How To Shop For Your Moroccan Dinner Like A Pro

I stand under the lemon tree that grows in the courtyard of our house and check my shopping list. Guests are coming this evening, and I am making a traditional Moroccan meal for them to enjoy!

Satisfied that I haven’t forgotten anything, I grab my purse and leave. One of the best things about living in Fes, Morocco is that shopping is easy. I can go out and get everything I need for an extravagant meal in one street. I check my list.

Item # 1: 1 Chicken

At the top of Tala, which is the Arabic word for street, you can find your meat. I can hear the women bickering with the shop keepers, bargaining to get the lowest price. I pass the butcheries with the animal heads hanging from hooks and walked over to a man standing behind a clean white tile counter. In the background is a large cage full of squawking chickens unaware of their fate.
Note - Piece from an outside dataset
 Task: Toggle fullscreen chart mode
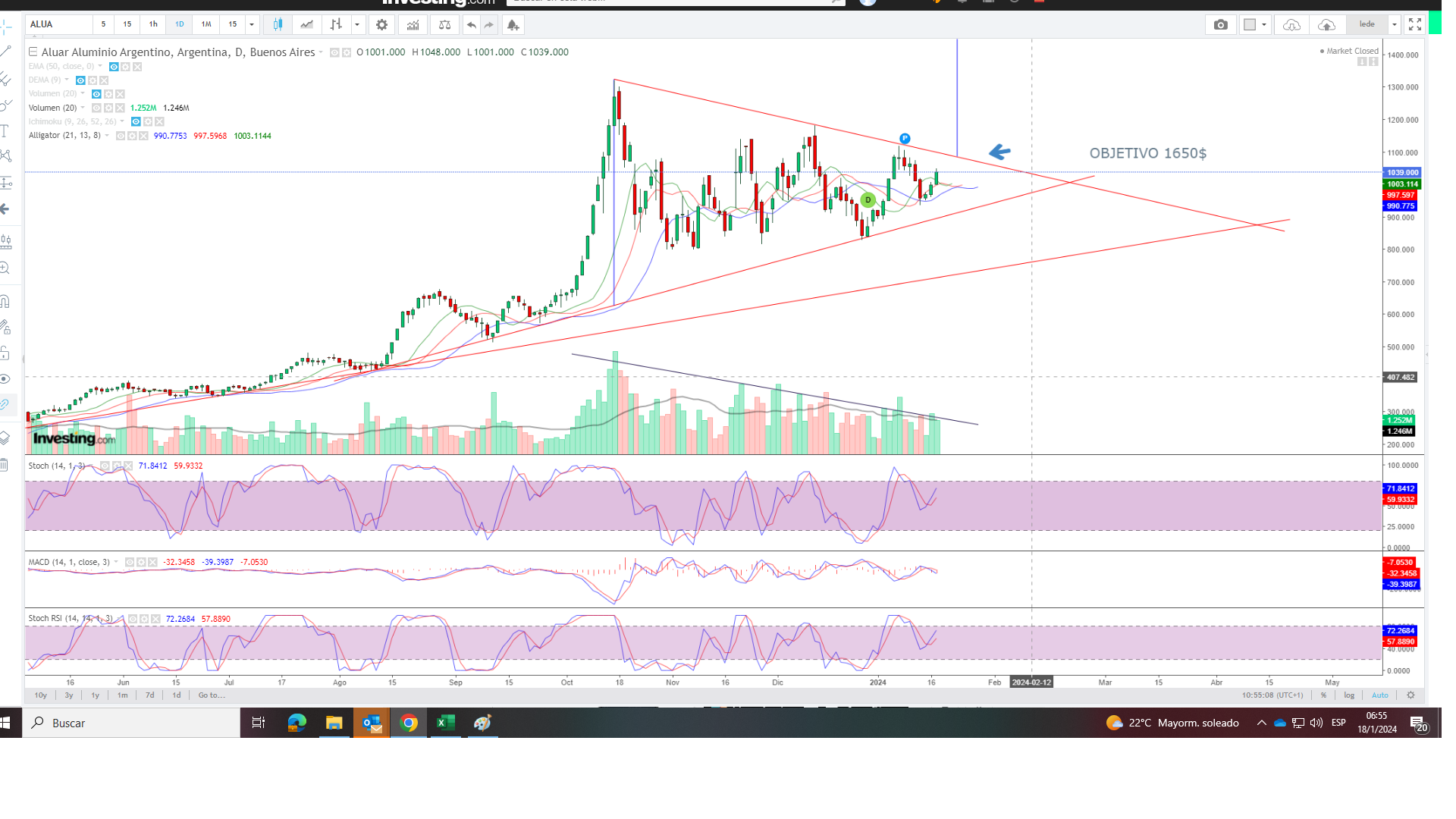(1414, 25)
I ask the shopkeeper for one chicken and then leave to buy some bread. I know that when I return, the chicken will be cleaned and ready for cooking.

Item # 2: Khobz

My favorite place to buy khobz, or Moroccan bread, is at a simple stand that is run by a Moroccan woman. Although her face is covered in a veil, I can see that she is smiling as she greets me by the twinkle in her eyes. As always, the bread is freshly baked, but this morning I am extra lucky – the bread is warm. After paying and thanking her, I return for my chicken which is double bagged and ready.
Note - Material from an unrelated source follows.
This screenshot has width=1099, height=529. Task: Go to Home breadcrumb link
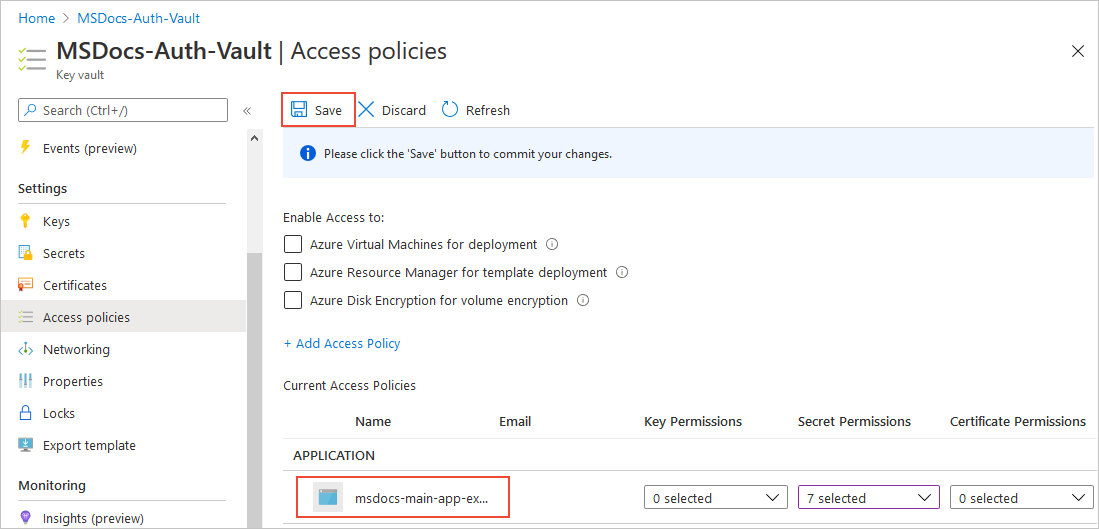click(37, 18)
I need the chicken to make tagine, a classic Moroccan meal. Since tagine is like stew in that it has a thicker broth, it is customary to use the bread to eat it in place of silverware.
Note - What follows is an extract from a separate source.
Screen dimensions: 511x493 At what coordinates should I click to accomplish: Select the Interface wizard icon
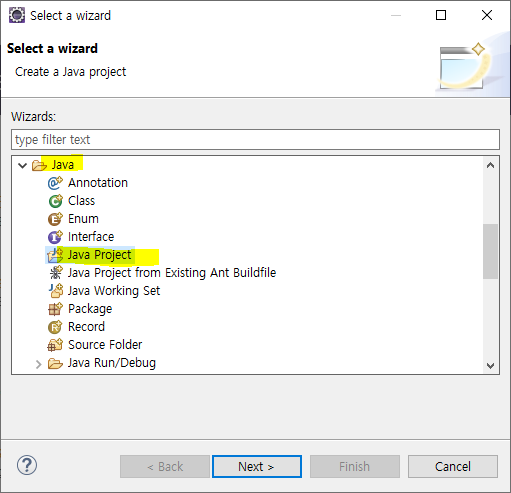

Item # 3: Veggies: Cucumber, Tomato and Onions.

Down the street a little way further is the vegetable section of the Tala. It consists of shops with different baskets and crates filled with fresh vegetables. “Bishal b’kilo?” I ask, which means in English “How much per Kilo?”


Satisfied with the prices, I pick out each of the vegetables and give them to the boy to weigh. I’m using the cucumber and tomato to make a traditional salad that consists of finely diced tomatoes and cucumber with a little lemon and parsley. The onion will go in the Tagine.

Item # 4: Fruit: Apples, Oranges, Lemons, Bananas and Strawberries

You get your fruit at the same place. There are few places with fruit as fresh and cheap as in Morocco. The trick to this is to buy what is in season. Currently, all the items on my list are in season.

The lemons are for the tagine and the salad. The rest are for dessert. Oranges are in abundance, which is always exciting because Morocco is famous for its juicy oranges. It is traditional to use fruit as dessert by chopping it up and arranging it on a platter. Just before serving, I will dust them with cinnamon sugar. I make my purchase and then move on.

Item # 5: Mint and Olives


I can find mint in a cart by the side of the road. They sell it in bunches and you can smell it before you see it! In the same place, you can buy rose water and jasmine in case you are baking an extravagant Moroccan treat. I lift up the deep green plant and enjoy its fresh scent. I always buy a bunch to make Moroccan mint tea which is a must have for every proper Moroccan meal. It is usually served after the meal with handmade pastries or cookies that you can buy at the store.

The olives are located across the street and are a perfect picture opportunity for all who pass. The olives are piled into domes above their baskets and have multiple flavors and colors. Some have a zingy lemon flavor and others have spice from hot peppers. I buy them by asking for 5 dirhams (about fifty cents) worth and they fill up a bag and give it to me. I will arrange these around the tagine, which is served in a dish in the center.

With all the ingredients for a perfect meal in my hands, I walk back up the street to my house where I will begin to cook my meal.